QUESTIONS TO ANSWER
**a)** In the post below about Madeleine's sparkly hearing aids, what range of decibels counts as normal hearing?
**b)** Continue the post about Madeleine's sparkly hearing aids from the point where it stops, keeping its voice.

TEXT
Wednesday, July 26, 2017

sparkly hearing aids



The pink sparkly hearing aids are in!

Madeleine is drawn to jewelry, so the good news is, I think she thinks they're jewelry, so she hasn't been messing with them. Win.

But the reality...

Madeleine has a profound hearing loss.  Normal hearing is measured from 0-25 decibels. M cannot hear sounds above 80 decibels, putting her at a profound loss. Not to pop anyone's bubble, but these hearing aids don't help her much (on the surface).

Why go to the trouble of getting hearing aids?

1 - It's required by insurance. We have to prove to insurance that even though her sedated hearing exam shows she has a profound hearing loss, that hearing aids won't help.

2 - Even though the hearing aids may not help her distinguish sounds, the hearing aids may help stimulate her nerves and essentially help her body get used to the idea of sounds, if that makes sense.

3 - If she medically qualifies for cochlear implants, this is good practice for putting something on or in her head and learning not to mess with it!

So what are our next steps?

1 - M's hearing aid trial is fast tracked due to her age and circumstances.  While we know she's a smart little girl, she needs a full language - whether that's verbal or through sign language - to really thrive.  So we will go back to the audiologist in one month to see how she's doing with the hearing aids.  We'll most likely report back that we haven't noticed any changes.  Or maybe we will.  Who knows.  And then we go back two more times to see to check that little box for insurance.

2 - In theory we know that she qualifies for cochlear implants, however we don't yet know if she medically qualifies.  We don't know too much about her history before she became ours, and we don't know what the inside of her ear looks like and how it functions.  Typically at some point during this hearing aid trial, we would get an MRI scheduled, however I'm going to push to do that sooner rather than later.  The only reason to get the hearing aids is to get the cochlear implants.  If she doesn't qualify for the cochlear implants, then there's no need to mess with hearing aids for the next few months -- and we can move on with her education in a different direction.

SUPPLIED DATA
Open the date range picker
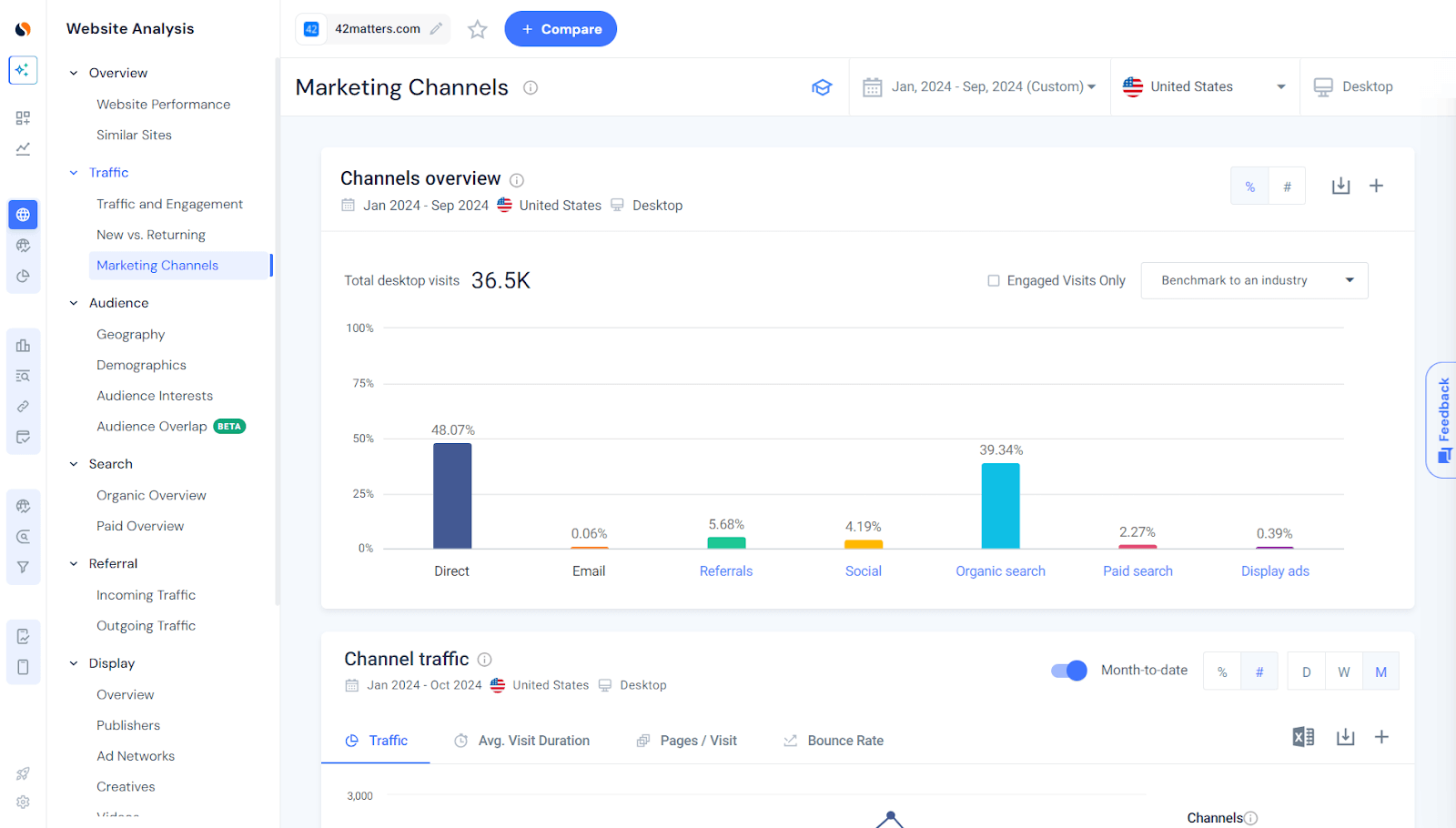Image resolution: width=1456 pixels, height=828 pixels. pos(979,86)
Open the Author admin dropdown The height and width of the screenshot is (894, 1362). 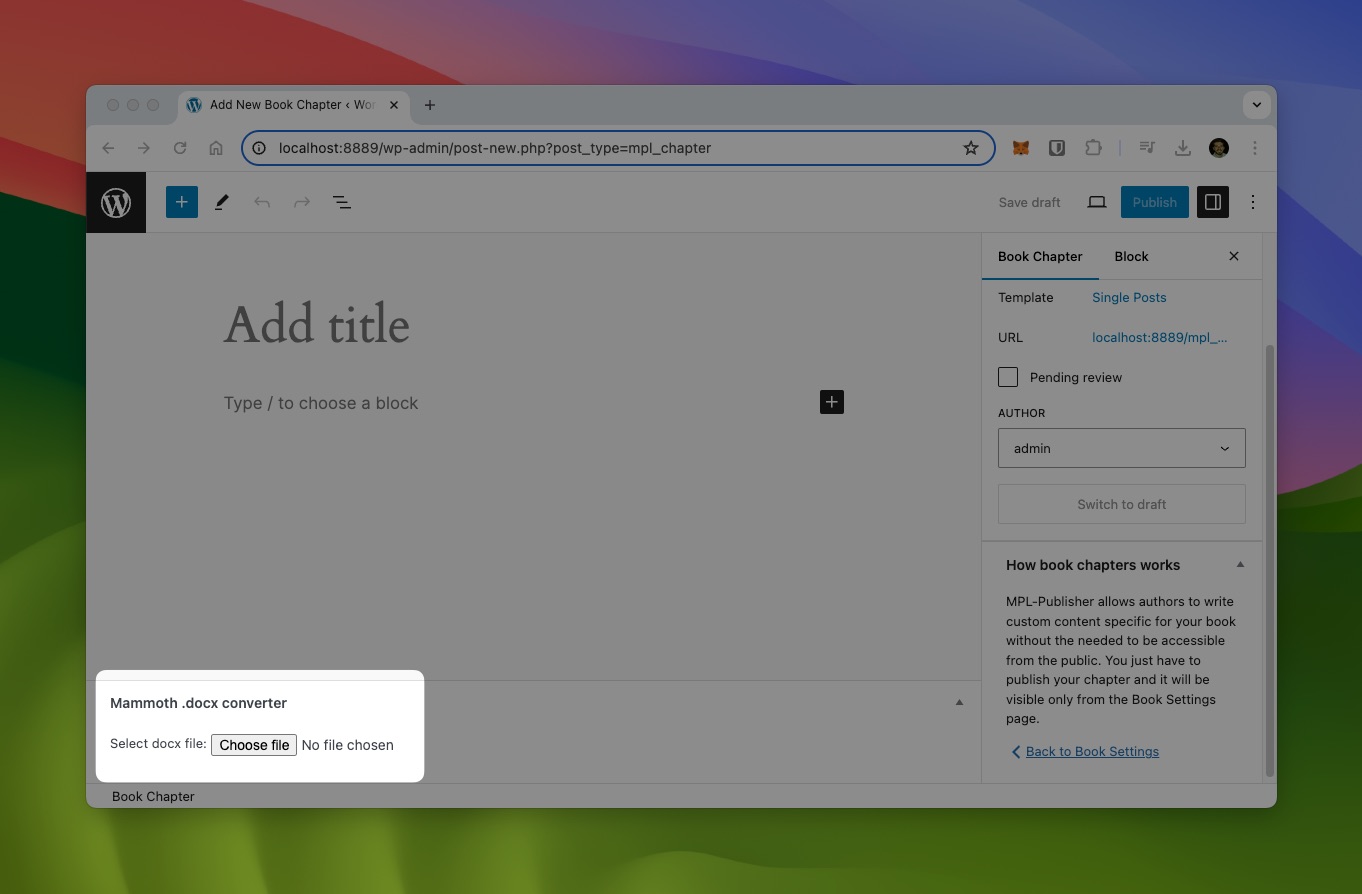tap(1121, 448)

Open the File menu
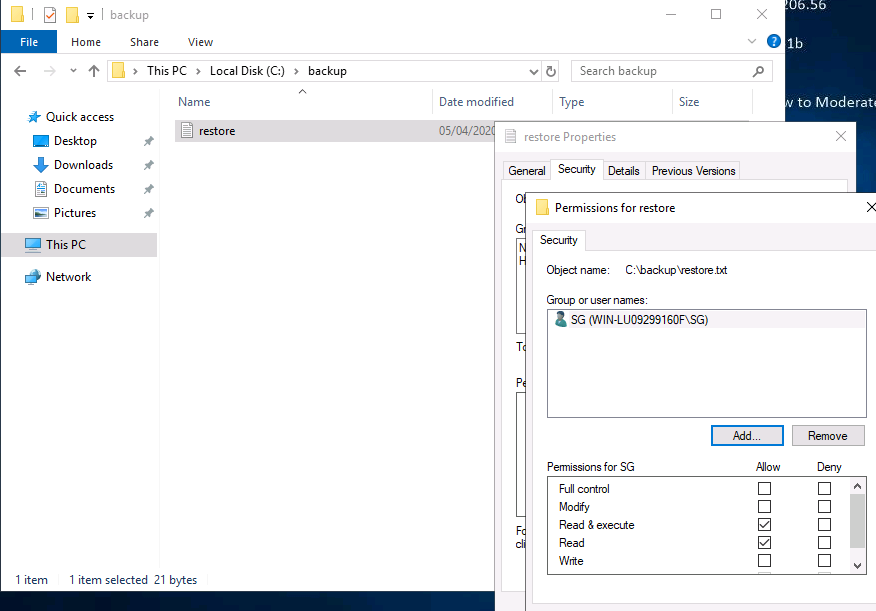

OUTPUTS FOR THE TASKS
**a)** 0-25 decibels

**b)**
3 - We have to switch up her language therapy.  It's unfortunately been a good lesson in government.  (I'll spare you the reasons why I believe in limited government.....#libertarian.)

4 - We continue to learn sign language.  Madeleine has mastered the following:
  • No
  • All done
  • More
  • Food
  • Drink
  • Cheese
  • Cookie
  • Bed
  • Good job
  • Please
  • Thank You
  • Bird
  • Penguin
We've taught her so many more, but she doesn't use them consistently enough to really say she's "mastered" the words.

Plus it's kind of difficult teaching your child sign language when you don't know it that well yourself.  Here's how this goes:  While we're playing, I try to pull out her Little People animals to teach her what they are.  I pull up my app to play the video.  If the app doesn't have it, then I have to google it.  Then I play the video about three times to master it myself.  Maybe another three times, if it's complicated or if it's a word you have to spell out.  And then turns out she's a toddler with a super short attention span, and she's already moved on to playing with blocks.

-----

So. Many. Words.

Apologies for the long update.  Hope you all made it through, and hope this explained some of what's going on. Thanks for the continued encouragement and prayers!